**Work to do**
Count the lines in the listing below that contain the string "Mussel", with matching case. Give only the number.

**Available data**
┄┄┄┄┄┄
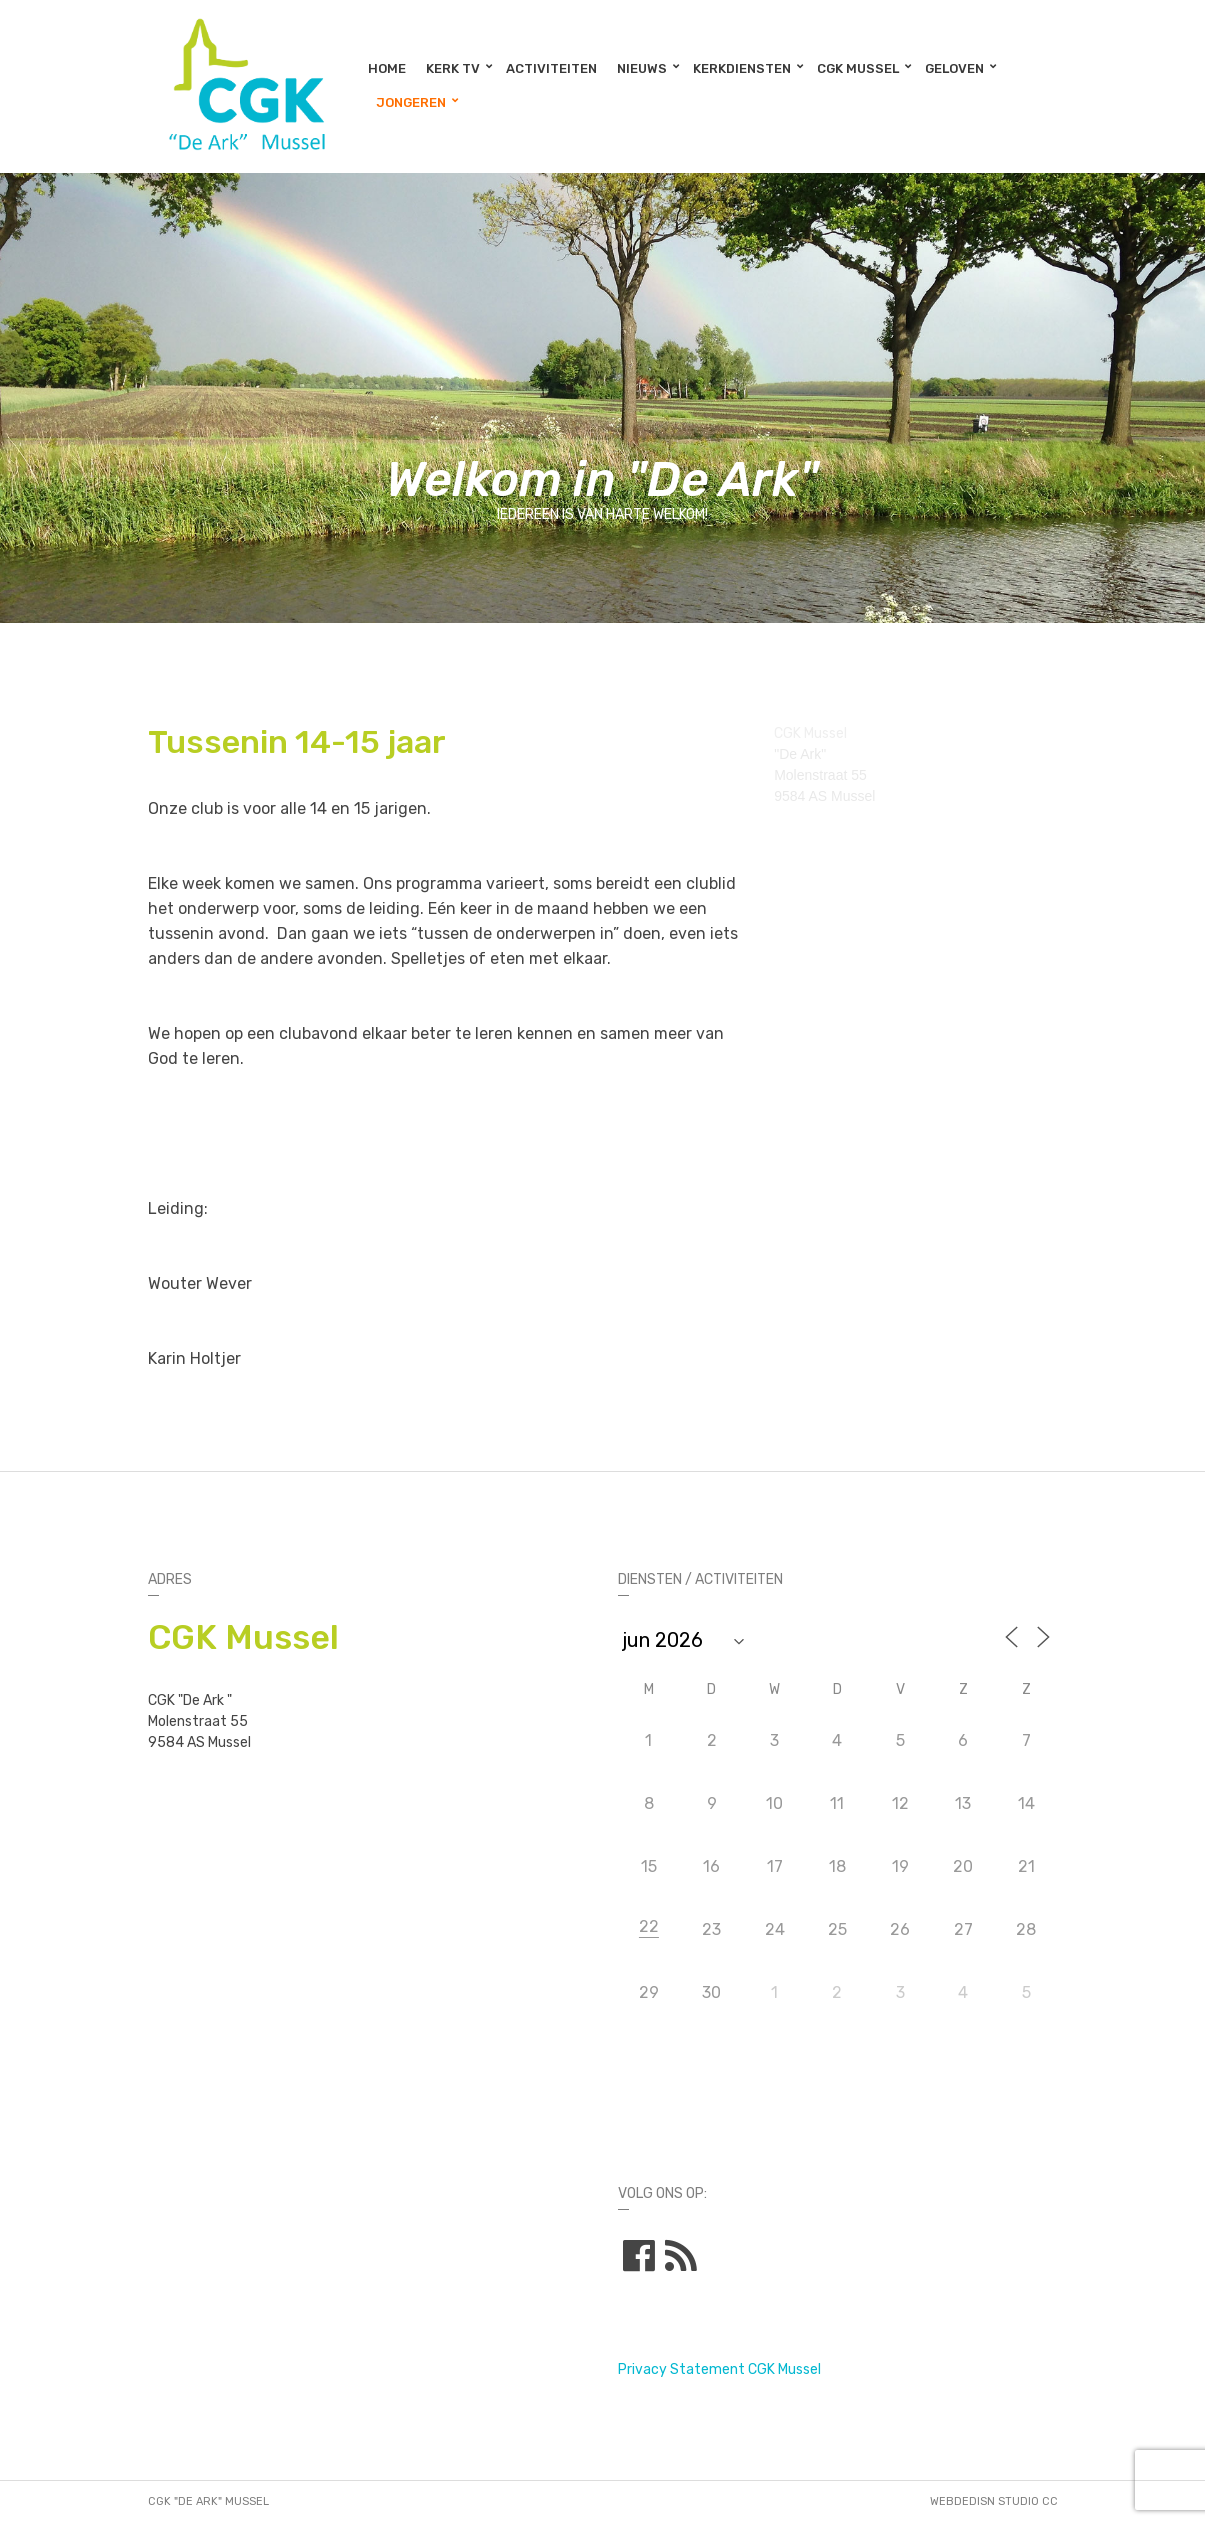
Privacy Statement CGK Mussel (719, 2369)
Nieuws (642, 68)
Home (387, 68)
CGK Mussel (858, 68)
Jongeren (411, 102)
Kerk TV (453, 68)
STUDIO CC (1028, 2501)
┄┄┄┄┄┄
**Result for this exercise**
2